» Görev listesi:
- A) Osmanlı felsefe tarihi üzerine olan metne göre, 13. yüzyıldan sonra kendini "filozof" olarak tanımlayan düşünürlerin azalması neden felsefi düşüncenin sona erdiği anlamına gelmez? Bir ile üç cümle arasında açıklayın.
- B) Osmanlı felsefe tarihi üzerine olan metinde "Söz&Kalem Dergisi - Yusuf" sözlerinden başlayıp "büyük ölçüde reddeder." sözlerine kadar uzanan bölümün tamamını hiçbir değişiklik yapmadan yeniden yazın.
- C) Osmanlı felsefe tarihi üzerine olan metni son cümlesinden sonra kaldığı yerden sürdürün.

» Verilen metin:
Söz&Kalem Dergisi - Yusuf Sincar
Osmanlı felsefe tarihi üzerine yapılan modern araştırmalar hâlâ başlangıç aşamasında olup, uzun süre ihmal edilmiş bir alan olarak kabul edilmiştir. Geleneksel görüş, felsefenin 11. ve 12. yüzyıllarda Sünni İslam dünyasında reddedildiği ve ancak Şii gelenek içinde, özellikle de Safevi İran’ında gelişmeye devam ettiği yönündeydi. Ancak günümüz araştırmaları bu tezi büyük ölçüde reddeder.
13.yüzyıldan sonra İslam dünyasında kendini doğrudan “filozof” (felâsife) olarak tanımlayan düşünürlerin sayısı azalmış olsa da, bu durum felsefi düşüncenin sona erdiği anlamına gelmez. Felâsife, belirli bir akademik disiplinden çok, genellikle Yeni Platonculuk ve Aristotelesçilik çerçevesinde değerlendirilen bir düşünce ekolü olarak varlığını sürdürmüştür. Onların evrenin ezeliliği, Tanrı’nın tikelleri bilmemesi ve bedensel dirilişin inkârı gibi görüşleri tepki çekmiş olsa da, felsefi düşünce Osmanlı’da farklı biçimlerde yaşamaya devam etmiştir.

» Kayıt kümesi:
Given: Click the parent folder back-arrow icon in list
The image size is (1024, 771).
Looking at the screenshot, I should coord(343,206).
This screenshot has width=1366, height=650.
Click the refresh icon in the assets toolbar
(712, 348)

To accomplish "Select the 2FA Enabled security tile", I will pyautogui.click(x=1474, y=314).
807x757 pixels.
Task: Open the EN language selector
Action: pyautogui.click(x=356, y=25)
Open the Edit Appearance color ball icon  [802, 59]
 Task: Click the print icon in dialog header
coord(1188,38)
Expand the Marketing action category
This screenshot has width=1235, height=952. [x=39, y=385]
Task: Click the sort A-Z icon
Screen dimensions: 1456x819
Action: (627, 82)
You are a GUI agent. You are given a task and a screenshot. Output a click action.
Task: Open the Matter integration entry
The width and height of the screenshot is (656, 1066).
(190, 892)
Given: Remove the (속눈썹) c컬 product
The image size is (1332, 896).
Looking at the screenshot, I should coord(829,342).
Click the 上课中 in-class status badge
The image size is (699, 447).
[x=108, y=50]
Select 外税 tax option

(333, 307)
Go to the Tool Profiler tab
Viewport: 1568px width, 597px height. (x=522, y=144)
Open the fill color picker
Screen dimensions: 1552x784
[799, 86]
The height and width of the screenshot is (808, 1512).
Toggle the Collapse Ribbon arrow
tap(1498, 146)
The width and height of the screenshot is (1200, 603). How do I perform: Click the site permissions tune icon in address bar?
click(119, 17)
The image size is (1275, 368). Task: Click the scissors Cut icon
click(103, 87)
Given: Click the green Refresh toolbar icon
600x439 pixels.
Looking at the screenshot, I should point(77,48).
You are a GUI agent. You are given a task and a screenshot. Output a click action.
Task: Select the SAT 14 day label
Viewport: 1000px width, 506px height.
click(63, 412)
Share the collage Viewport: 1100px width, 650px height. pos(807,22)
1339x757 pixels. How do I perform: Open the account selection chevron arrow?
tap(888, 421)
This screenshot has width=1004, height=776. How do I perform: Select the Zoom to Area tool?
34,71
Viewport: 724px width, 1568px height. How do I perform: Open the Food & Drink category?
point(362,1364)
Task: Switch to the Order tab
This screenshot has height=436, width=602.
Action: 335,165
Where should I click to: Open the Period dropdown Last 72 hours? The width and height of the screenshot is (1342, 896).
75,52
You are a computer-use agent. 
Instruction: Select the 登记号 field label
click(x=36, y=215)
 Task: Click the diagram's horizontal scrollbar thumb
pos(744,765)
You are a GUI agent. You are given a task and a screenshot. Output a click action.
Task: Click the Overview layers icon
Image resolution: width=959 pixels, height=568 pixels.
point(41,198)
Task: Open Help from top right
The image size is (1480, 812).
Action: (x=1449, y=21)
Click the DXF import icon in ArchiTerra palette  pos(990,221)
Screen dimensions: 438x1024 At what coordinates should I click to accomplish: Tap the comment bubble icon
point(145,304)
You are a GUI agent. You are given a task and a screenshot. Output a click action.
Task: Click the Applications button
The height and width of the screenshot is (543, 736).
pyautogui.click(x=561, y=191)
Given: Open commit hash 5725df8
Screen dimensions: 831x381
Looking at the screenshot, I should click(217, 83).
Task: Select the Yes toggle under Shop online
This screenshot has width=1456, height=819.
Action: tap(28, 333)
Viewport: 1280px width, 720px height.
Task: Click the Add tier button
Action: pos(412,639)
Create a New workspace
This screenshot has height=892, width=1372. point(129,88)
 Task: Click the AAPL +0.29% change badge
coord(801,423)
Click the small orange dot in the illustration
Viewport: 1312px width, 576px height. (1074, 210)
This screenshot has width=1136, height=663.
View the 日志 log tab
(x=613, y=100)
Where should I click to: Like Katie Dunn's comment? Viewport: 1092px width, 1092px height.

» Görevlerin yanıtları:
- A) Felâsife belirli bir akademik disiplinden çok, Yeni Platonculuk ve Aristotelesçilik çerçevesinde değerlendirilen bir düşünce ekolü olarak varlığını sürdürmüştür. Görüşleri tepki çekmiş olsa da felsefi düşünce Osmanlı'da farklı biçimlerde yaşamaya devam etmiştir.

- B)
Söz&Kalem Dergisi - Yusuf Sincar
Osmanlı felsefe tarihi üzerine yapılan modern araştırmalar hâlâ başlangıç aşamasında olup, uzun süre ihmal edilmiş bir alan olarak kabul edilmiştir. Geleneksel görüş, felsefenin 11. ve 12. yüzyıllarda Sünni İslam dünyasında reddedildiği ve ancak Şii gelenek içinde, özellikle de Safevi İran’ında gelişmeye devam ettiği yönündeydi. Ancak günümüz araştırmaları bu tezi büyük ölçüde reddeder.

- C)
Bu makale, Osmanlı felsefesinin tarihsel arka planını sunduktan sonra, Osmanlı’daki felsefi çalışmaların dört temel disiplini olarak metafizik, fizik, mantık ve etiğin geliştirildiği yerleri ele alacaktır.
- Osmanlı’da Felsefi Gelişimin Tarihsel Arka Planı
Osmanlılar, 14. yüzyılda Anadolu Selçuklu Devleti’nin yıkılmasının ardından ortaya çıkan beylikler arasında en güçlüsü olarak yükseldi. Bu süreçte, İran ve Orta Asya’dan Sünni Fars, Azeri ve birçok Kürt âlim Osmanlı topraklarına göç etti. Ancak, 15. yüzyılın ortalarına kadar Osmanlı öğrencileri genellikle Kahire’ye giderek eğitim almayı tercih ediyordu. Bu nedenle, Osmanlı ilmi geleneği başlangıçta İslam milletlerine karşı kendine özgü bir karakter kazanmamıştı.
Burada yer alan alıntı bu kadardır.